* **Study text**:

Russian political system, history and culture
Russian political
system, history and culture
- When was the Russian Federation
set up?
- The Russian Federation was set up
by the Constitution of 1993. After its destruction the Soviet Union was broken
up into independent Russia and 14 other new, sovereign nations 1991.
- Who is the head of the Russian
Federation?
- Under the Constitution of 1993
Russia is a Presidential Republic. It is headed by the President who is elected
for a four-year term. The President is commander-in-chief of the armed forces,
he makes treaties, and enforces laws, appoints the prime minister, cabinet
members, and key judges. The President can override and in some cases even
dissolve the national parliament, the bicameral Federal Assembly.
- What are the branches of the
Russian government?
- The government consists of three
branches: legislative, executive and judicial. Each of them is checked and
balanced by the President. The legislative power is vested in the Federal
Assembly. It consists of the Federation Council (upper house) and the State
Duma (lower house). The members of the State Duma are elected by popular vote
for a four-year period. The Federation Council is not elected. It is formed of
the heads of the regions. Each Chamber is headed by the Chairman. Legislature
is initiated in the State Duma. But to become a law a bill must be approved by
the Lower and Upper Houses and signed by the President. The executive power
belongs to the Government. The judicial branch is represented by the
Constitutional Court, the Supreme Court, and regional courts.
- What are Russia's state symbols?
- Today the state Russian flag is
three coloured. It has three horizontal stripes: white, blue and red. The white
stripe symbolizes the earth, the blue one stands for the sky, and the red one
signifies liberty. It was the first state symbol to replace the former symbols
in 1991. The hymn of Russia is created by Alexandrov and Mikhalkov. Now the
national coat of arms is a two-headed eagle. It is the most ancient symbol of
Russia.
- What is the official language of
the Russian Federation?

* **Assigned task 1**: In the text on Russia's political system, what do the white, blue and red stripes of the flag each stand for?
* **Assigned task 2**: Format the records as a numbered list, starting at the line containing "is (409, 1100)." and ending at the end of the records. Omit the pictures.

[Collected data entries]
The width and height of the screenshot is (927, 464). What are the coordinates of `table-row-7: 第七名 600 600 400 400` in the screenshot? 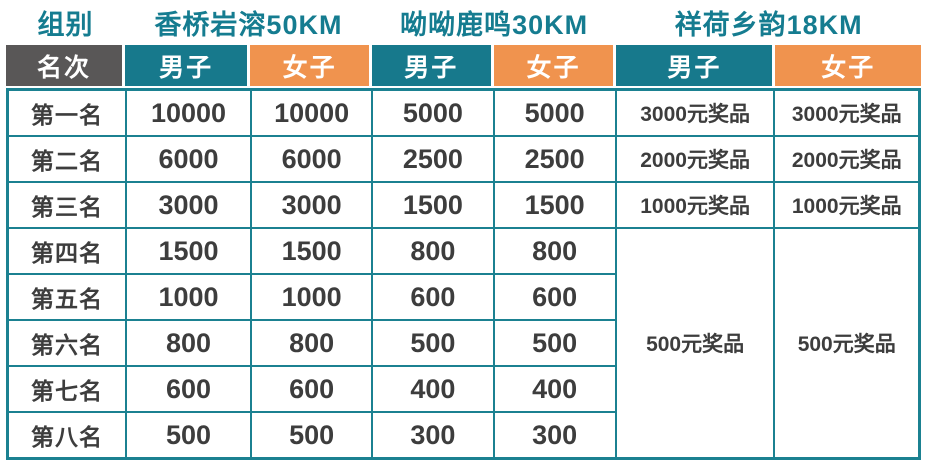 It's located at (463, 389).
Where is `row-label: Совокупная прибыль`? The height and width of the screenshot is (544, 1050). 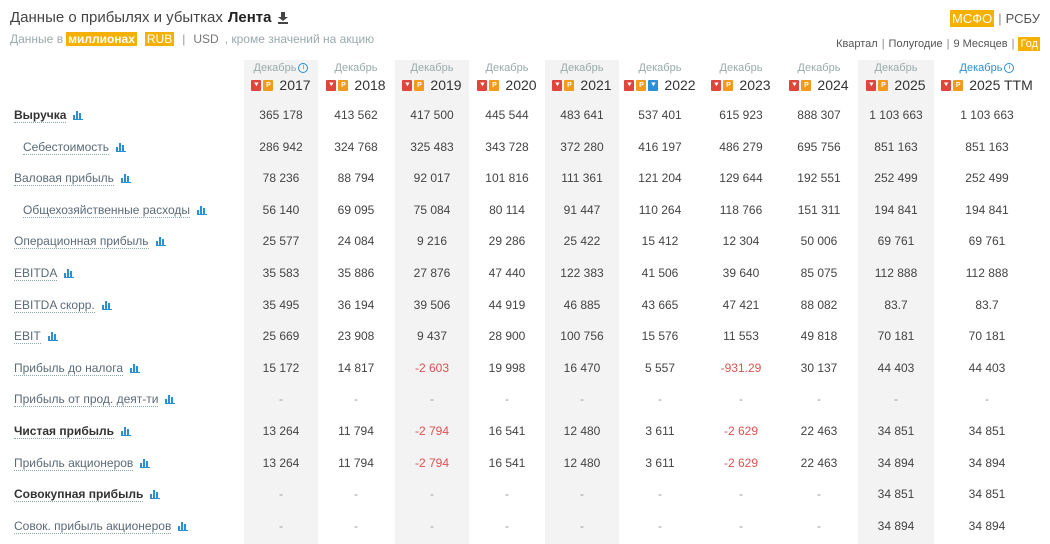 row-label: Совокупная прибыль is located at coordinates (88, 495).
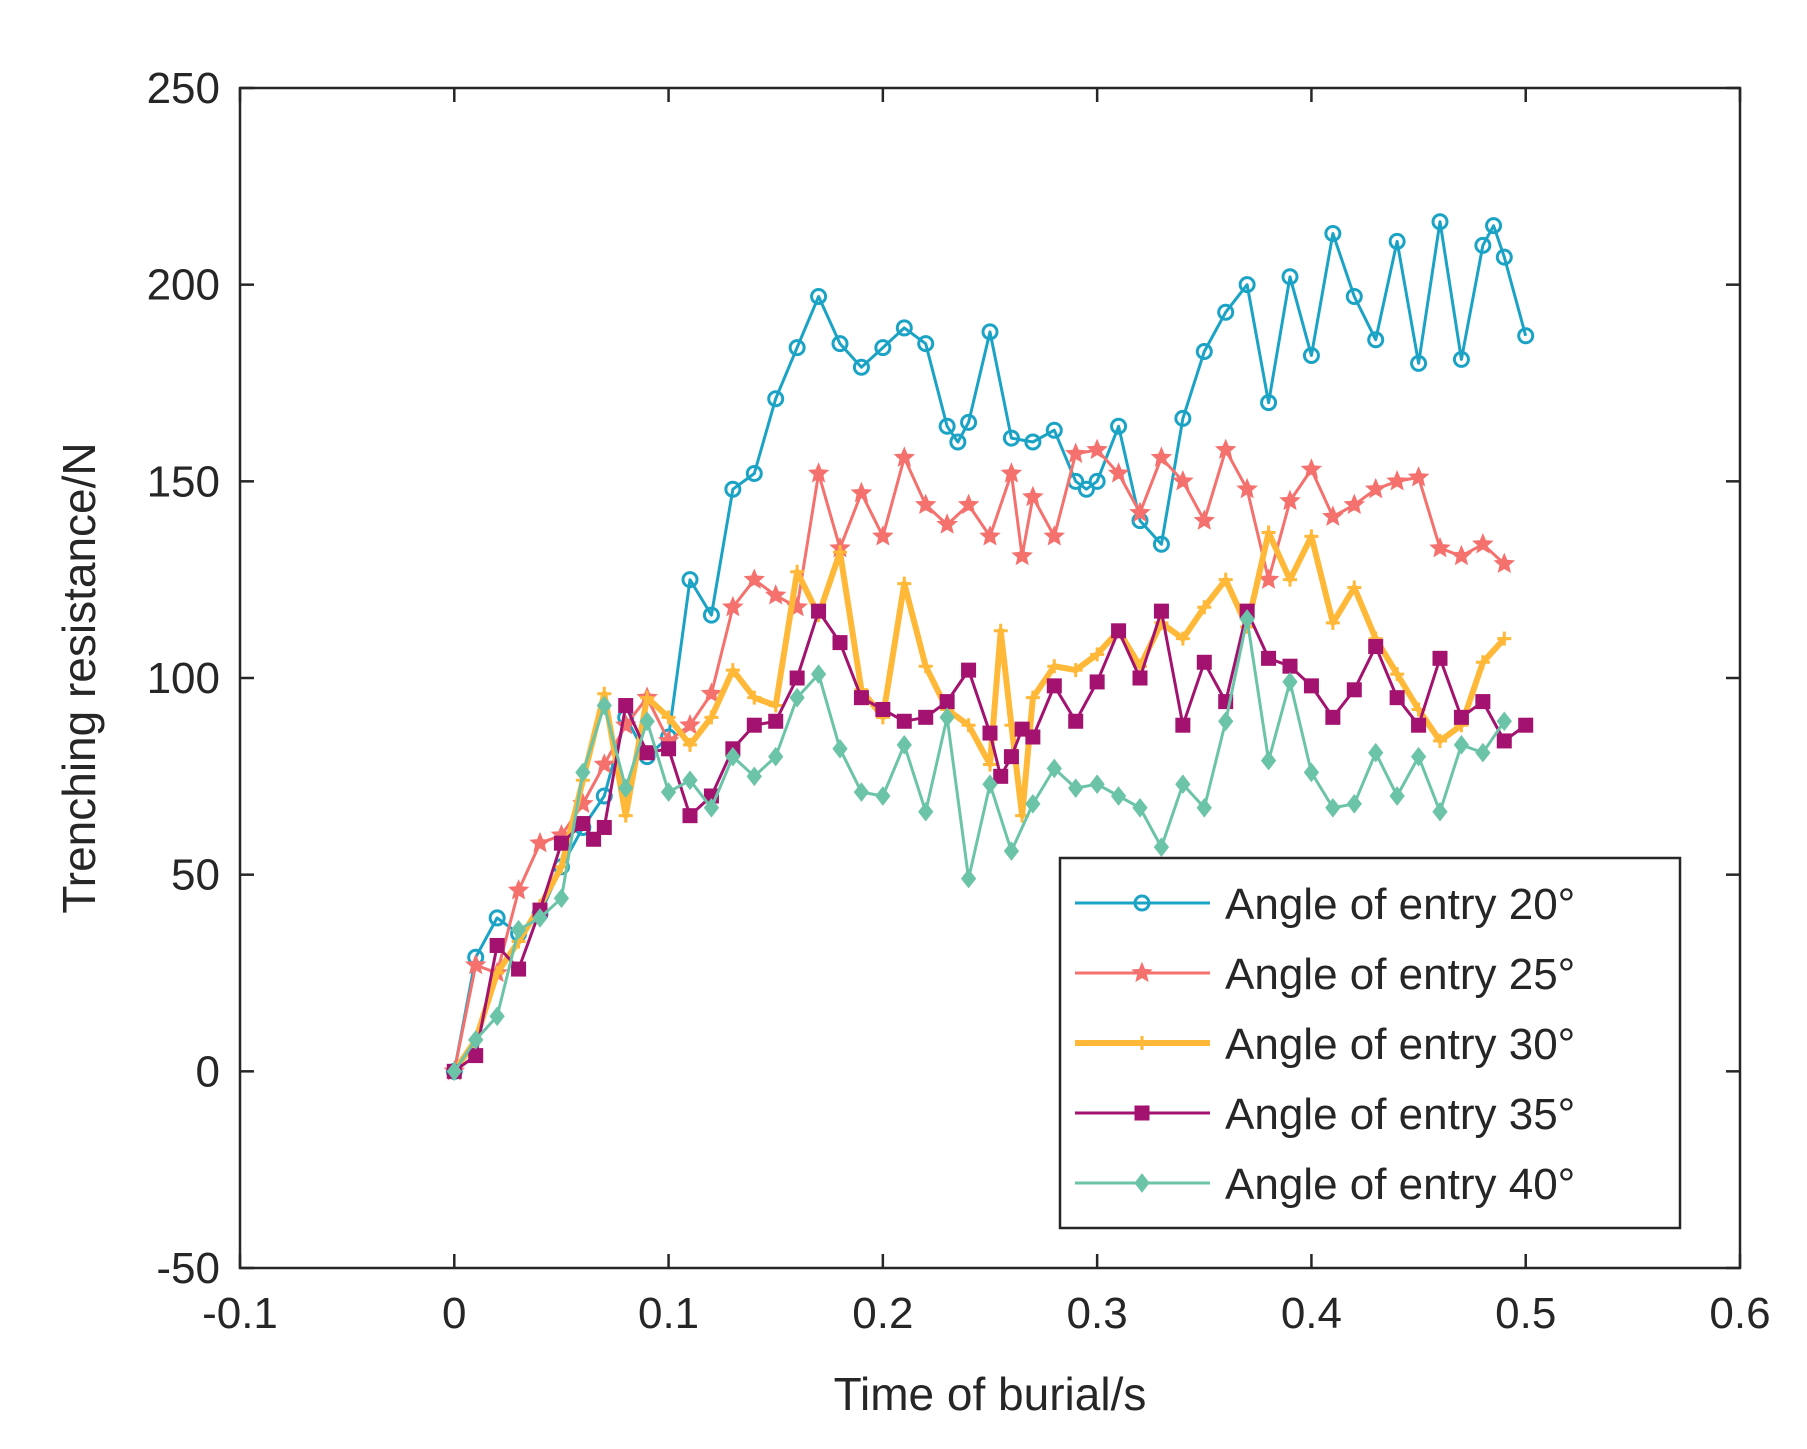 This screenshot has width=1807, height=1449. What do you see at coordinates (1400, 1044) in the screenshot?
I see `legend-label: Angle of entry 30°` at bounding box center [1400, 1044].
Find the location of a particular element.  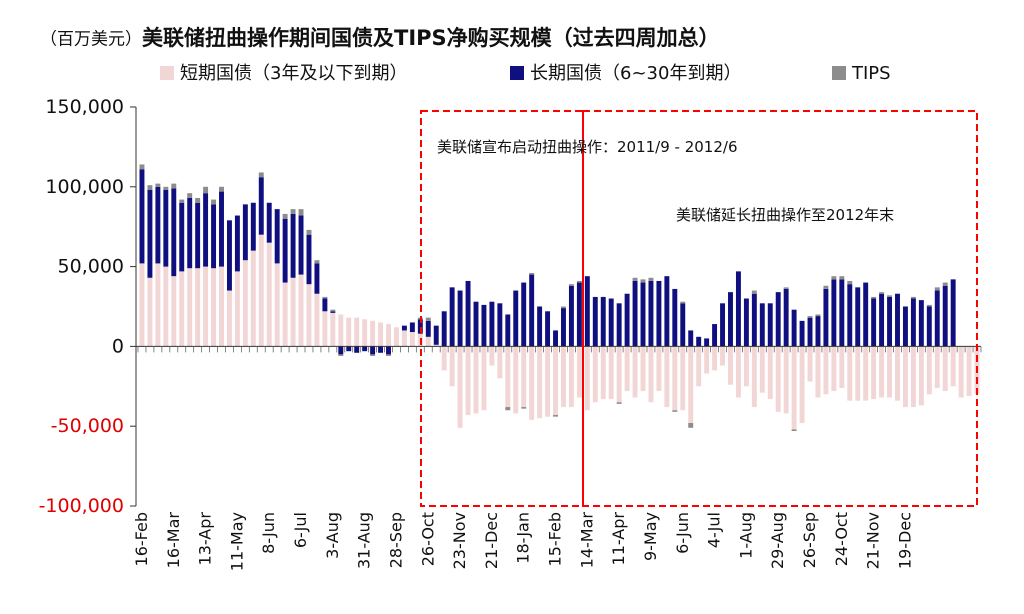

x-tick-label: 24-Oct is located at coordinates (842, 539).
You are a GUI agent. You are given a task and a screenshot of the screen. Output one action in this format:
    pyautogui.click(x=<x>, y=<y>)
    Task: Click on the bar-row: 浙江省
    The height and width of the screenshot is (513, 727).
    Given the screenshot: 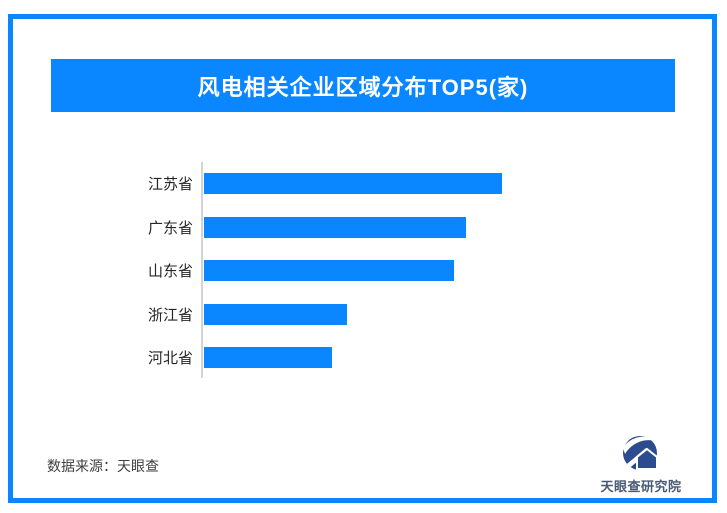 What is the action you would take?
    pyautogui.click(x=240, y=314)
    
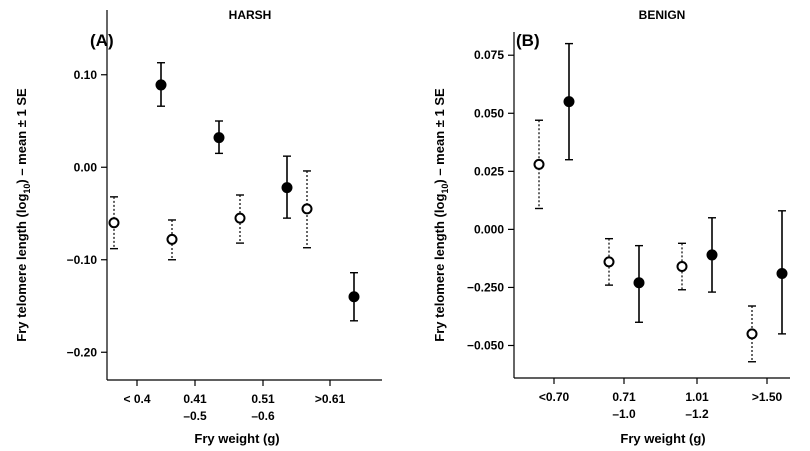 This screenshot has width=810, height=451. I want to click on panel-b-x-axis-label: Fry weight (g), so click(662, 438).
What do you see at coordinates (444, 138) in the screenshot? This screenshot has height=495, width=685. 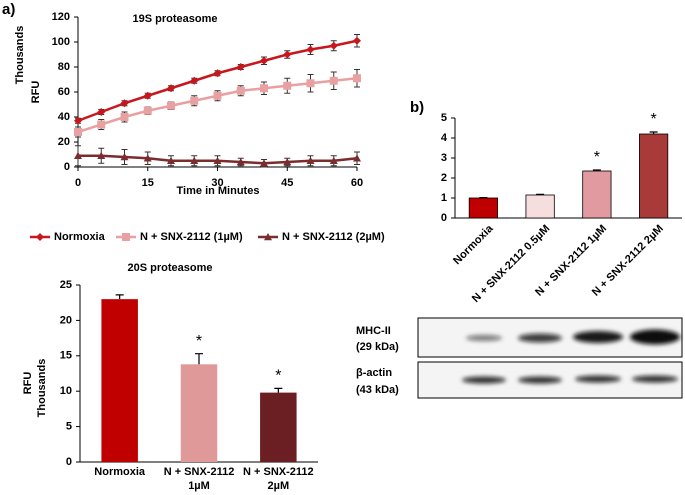 I see `y-tick-label: 4` at bounding box center [444, 138].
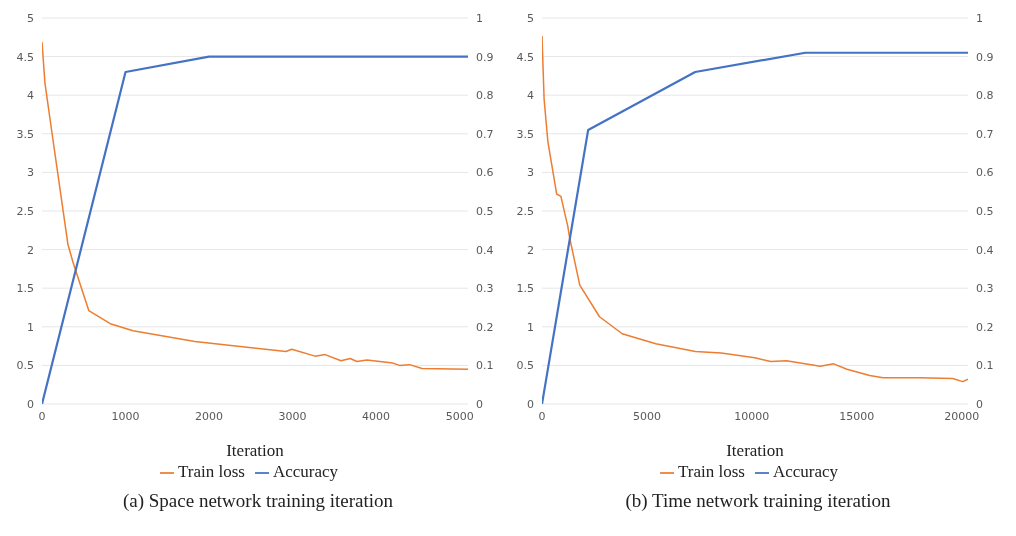  Describe the element at coordinates (758, 501) in the screenshot. I see `text: (b) Time network training iteration` at that location.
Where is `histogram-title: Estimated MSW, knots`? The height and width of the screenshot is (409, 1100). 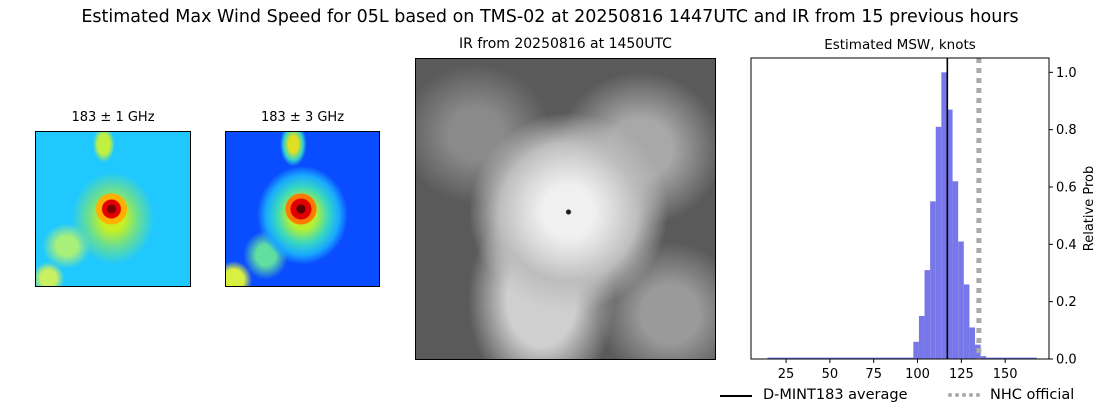
histogram-title: Estimated MSW, knots is located at coordinates (900, 45).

* **Task result 1**: White symbolizes the earth, blue stands for the sky, and red signifies liberty.

* **Task result 2**:
1. Where is `histogram-title: Estimated MSW, knots`? The height and width of the screenshot is (409, 1100). 
2. histogram-title: Estimated MSW, knots is located at coordinates (900, 45).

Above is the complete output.